* [Fuente]:

Extracto del artículo publicado en el nº 122 de la Revista Ábaco
Pablo Huerga Melcón
Doctor en Filosofía
Universidad de Oviedo
La filosofía de la ciudad es una significativa sección del trabajo filosófico cotidiano. La ciudad es una idea filosófica, lo que significa que es un problema, que no sólo es un concepto geográfico o político. Su realidad ontológica es lo suficientemente compleja y esquiva, afecta a la vida de los seres humanos de tal modo y su presencia resulta tan recurrente, efectiva y ubicua, que podemos dar por sentado que se trata de una idea filosófica. Así ha sido tratada por muchos filósofos, pero también por historiadores, urbanistas, geógrafos y artistas. De hecho, puede decirse que la filosofía nace con las polis griegas. Hay muchas filosofías de la ciudad. Algunas de corte idealista, como la ciudad ideal de Platón, o la ciudad de Dios de San Agustín.
Hay también filosofías estructuralistas de la ciudad como la de Lefevbre, o ideas abstractas de ciudades «espirituales» como la telépolis de Echeverría. Hay incluso ciudades imposibles, como la que se encontró el centurión que buscaba la fuente de la inmortalidad en el cuento de Borges. Sin embargo, lo rural no se aviene tanto a un tratamiento filosófico. Parece como si lo rural fuera cosa propia de la sociología, de la economía política, o de la historia. Hay un trabajo de Juan Guillermo Gaviria Vélez, de la Universidad Pontificia titulado Lo rural como problema filosófico, que reconoce también que «en el tratamiento de lo rural por parte de la filosofía hay poco avance». Y es que lo rural ya se nos presenta de un modo que requiere forzar su sustantivación, transponerla, porque siempre usamos rural como adjetivo, un adjetivo que siempre supone lo que no es rural.

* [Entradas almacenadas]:
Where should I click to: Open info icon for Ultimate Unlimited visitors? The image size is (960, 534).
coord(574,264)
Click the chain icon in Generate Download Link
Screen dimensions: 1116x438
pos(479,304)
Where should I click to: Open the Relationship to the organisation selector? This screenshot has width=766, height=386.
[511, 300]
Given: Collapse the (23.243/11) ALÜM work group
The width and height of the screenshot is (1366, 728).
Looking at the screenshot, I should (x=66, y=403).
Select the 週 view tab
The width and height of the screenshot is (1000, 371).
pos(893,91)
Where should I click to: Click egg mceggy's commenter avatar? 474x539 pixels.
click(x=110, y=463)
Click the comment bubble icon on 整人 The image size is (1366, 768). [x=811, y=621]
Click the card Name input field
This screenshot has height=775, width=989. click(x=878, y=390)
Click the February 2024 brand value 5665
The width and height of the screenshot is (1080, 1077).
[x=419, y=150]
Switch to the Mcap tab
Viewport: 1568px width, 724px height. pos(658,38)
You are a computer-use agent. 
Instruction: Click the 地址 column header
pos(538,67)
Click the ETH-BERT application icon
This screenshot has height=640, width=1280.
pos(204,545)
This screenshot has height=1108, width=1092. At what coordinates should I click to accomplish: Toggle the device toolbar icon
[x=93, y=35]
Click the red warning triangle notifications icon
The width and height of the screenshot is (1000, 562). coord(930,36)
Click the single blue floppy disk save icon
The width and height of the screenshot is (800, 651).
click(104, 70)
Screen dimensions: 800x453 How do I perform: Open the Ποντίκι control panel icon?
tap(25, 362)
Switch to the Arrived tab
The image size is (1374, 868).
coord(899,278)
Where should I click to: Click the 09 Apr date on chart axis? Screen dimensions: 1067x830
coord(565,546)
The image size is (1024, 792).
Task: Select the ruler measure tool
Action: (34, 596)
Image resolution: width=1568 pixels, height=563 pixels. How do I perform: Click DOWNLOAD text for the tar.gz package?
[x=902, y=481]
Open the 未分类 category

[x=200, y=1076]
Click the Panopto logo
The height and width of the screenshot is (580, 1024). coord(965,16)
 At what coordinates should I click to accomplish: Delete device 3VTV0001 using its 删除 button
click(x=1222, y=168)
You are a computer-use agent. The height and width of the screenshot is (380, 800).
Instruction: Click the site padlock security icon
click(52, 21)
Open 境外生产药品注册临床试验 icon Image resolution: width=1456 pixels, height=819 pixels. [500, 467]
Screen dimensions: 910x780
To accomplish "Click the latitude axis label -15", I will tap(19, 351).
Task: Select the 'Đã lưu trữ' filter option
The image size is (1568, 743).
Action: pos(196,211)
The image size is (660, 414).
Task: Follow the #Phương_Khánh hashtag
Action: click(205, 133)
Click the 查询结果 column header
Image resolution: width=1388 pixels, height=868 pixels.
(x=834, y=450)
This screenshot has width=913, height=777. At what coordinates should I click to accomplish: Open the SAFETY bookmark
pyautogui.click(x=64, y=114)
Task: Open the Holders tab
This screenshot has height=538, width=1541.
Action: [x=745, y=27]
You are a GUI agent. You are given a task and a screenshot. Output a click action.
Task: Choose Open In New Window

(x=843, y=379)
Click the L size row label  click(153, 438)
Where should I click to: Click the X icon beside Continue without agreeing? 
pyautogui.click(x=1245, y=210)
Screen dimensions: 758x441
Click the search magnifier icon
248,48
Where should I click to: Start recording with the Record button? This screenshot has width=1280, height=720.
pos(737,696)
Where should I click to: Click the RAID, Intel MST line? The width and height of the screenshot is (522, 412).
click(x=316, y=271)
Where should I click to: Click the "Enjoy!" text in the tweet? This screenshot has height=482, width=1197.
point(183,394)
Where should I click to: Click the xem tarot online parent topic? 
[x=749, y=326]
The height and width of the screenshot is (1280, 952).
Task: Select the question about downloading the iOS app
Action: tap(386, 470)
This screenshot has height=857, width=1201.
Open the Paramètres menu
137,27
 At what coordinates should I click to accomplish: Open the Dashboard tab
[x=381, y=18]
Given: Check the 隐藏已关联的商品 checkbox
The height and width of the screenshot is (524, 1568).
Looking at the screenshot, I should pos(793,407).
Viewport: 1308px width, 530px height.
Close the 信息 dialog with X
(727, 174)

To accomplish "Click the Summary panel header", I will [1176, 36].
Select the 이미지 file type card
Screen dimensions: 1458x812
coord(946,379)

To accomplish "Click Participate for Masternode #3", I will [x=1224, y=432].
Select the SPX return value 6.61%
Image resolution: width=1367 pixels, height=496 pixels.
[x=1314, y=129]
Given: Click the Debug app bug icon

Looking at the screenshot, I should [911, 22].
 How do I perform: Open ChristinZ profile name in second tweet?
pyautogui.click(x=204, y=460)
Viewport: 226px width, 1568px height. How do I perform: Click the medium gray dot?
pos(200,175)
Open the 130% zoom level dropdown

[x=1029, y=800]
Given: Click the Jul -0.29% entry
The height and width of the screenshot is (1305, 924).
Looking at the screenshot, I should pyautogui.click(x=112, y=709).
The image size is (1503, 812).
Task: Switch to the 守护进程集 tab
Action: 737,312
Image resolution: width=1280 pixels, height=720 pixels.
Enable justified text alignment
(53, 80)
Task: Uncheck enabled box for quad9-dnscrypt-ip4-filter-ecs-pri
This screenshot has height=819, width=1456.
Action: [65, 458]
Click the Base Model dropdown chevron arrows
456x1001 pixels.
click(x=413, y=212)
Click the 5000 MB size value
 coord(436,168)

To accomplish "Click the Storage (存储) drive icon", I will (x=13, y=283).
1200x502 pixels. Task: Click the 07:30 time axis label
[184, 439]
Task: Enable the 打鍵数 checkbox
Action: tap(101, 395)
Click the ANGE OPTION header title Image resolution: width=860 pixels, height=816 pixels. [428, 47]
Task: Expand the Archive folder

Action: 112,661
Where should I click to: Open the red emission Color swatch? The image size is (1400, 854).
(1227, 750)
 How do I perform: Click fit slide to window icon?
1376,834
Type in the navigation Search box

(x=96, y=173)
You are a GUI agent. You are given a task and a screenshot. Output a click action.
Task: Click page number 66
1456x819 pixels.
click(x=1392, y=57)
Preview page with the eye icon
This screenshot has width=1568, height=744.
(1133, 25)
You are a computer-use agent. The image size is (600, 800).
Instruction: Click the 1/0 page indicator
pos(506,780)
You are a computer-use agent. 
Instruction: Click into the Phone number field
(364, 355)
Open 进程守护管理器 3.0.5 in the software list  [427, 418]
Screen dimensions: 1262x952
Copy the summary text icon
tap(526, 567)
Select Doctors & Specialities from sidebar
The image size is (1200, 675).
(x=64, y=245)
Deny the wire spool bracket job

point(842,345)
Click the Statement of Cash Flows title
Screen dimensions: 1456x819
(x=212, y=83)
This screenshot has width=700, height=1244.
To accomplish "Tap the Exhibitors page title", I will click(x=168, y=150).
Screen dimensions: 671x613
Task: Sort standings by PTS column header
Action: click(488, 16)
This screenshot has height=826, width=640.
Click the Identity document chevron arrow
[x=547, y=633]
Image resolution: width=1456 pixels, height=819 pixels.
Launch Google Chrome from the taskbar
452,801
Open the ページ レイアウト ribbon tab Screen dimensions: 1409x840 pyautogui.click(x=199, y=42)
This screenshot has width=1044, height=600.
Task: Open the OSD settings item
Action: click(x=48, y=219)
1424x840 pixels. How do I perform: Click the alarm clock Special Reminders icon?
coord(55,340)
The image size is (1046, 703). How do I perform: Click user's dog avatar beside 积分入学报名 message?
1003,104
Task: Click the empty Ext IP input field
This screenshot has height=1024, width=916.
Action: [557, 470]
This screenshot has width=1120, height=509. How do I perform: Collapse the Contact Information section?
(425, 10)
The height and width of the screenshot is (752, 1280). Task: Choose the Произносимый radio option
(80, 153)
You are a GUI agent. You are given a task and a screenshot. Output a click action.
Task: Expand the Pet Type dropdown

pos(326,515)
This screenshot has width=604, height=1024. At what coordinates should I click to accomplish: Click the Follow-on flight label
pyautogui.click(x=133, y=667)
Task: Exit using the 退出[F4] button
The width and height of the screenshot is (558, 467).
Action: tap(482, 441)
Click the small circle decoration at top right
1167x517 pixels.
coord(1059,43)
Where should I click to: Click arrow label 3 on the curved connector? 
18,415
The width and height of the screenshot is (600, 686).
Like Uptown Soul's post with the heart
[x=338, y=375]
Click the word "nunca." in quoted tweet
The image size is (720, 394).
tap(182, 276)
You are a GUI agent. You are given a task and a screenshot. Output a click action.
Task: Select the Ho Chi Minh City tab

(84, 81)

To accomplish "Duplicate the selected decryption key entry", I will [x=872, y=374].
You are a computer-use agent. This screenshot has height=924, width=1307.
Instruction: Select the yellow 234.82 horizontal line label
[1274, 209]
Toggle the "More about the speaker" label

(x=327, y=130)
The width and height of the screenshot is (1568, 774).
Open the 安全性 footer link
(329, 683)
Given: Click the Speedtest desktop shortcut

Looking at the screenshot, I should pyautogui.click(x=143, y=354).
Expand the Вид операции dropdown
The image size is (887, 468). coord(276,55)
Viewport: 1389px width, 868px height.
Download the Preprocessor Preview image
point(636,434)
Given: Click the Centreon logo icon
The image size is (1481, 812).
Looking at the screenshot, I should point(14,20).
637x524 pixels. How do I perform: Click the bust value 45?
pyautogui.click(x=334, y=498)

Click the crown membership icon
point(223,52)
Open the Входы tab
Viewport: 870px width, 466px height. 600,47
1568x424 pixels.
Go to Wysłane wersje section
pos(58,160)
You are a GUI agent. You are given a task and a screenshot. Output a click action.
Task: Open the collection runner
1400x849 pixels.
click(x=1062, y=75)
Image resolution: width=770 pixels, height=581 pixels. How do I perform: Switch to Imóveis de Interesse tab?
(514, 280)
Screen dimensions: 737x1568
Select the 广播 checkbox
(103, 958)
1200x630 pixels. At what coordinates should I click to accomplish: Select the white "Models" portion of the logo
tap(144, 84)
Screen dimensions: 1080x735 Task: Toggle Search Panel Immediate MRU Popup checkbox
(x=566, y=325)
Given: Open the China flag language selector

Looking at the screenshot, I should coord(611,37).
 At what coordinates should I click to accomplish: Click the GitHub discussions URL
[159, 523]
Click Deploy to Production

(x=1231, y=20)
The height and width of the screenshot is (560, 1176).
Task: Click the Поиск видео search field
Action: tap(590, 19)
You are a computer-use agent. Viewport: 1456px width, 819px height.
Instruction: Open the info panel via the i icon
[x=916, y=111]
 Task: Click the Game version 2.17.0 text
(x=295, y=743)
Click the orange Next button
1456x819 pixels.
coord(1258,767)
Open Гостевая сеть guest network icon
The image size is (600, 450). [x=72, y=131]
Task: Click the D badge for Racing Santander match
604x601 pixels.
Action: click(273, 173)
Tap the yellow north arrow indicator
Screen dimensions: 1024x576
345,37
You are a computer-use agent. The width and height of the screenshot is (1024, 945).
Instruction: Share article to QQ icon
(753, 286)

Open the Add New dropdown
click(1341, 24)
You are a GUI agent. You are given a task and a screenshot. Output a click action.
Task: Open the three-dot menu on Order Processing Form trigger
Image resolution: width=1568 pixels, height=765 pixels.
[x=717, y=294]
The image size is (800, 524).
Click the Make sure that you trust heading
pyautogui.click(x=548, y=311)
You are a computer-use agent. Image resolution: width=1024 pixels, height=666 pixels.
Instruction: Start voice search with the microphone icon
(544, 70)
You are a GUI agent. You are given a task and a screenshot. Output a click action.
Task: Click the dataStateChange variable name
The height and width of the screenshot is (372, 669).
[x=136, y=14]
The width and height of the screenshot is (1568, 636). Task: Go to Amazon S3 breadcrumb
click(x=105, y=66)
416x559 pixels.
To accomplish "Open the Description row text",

* [Enunciado]:
Contesta con datos del extracto sobre la filosofía de la ciudad.
(a) ¿En qué número de la Revista Ábaco apareció el artículo?
(b) ¿Con qué nace la filosofía, según el extracto?
(c) ¿Qué nombre recibe la ciudad «espiritual» que se atribuye a Echeverría?
Las entradas son un material independiente del extracto.

* [Respuesta]:
(a) En el nº 122.
(b) Con las polis griegas.
(c) La telépolis.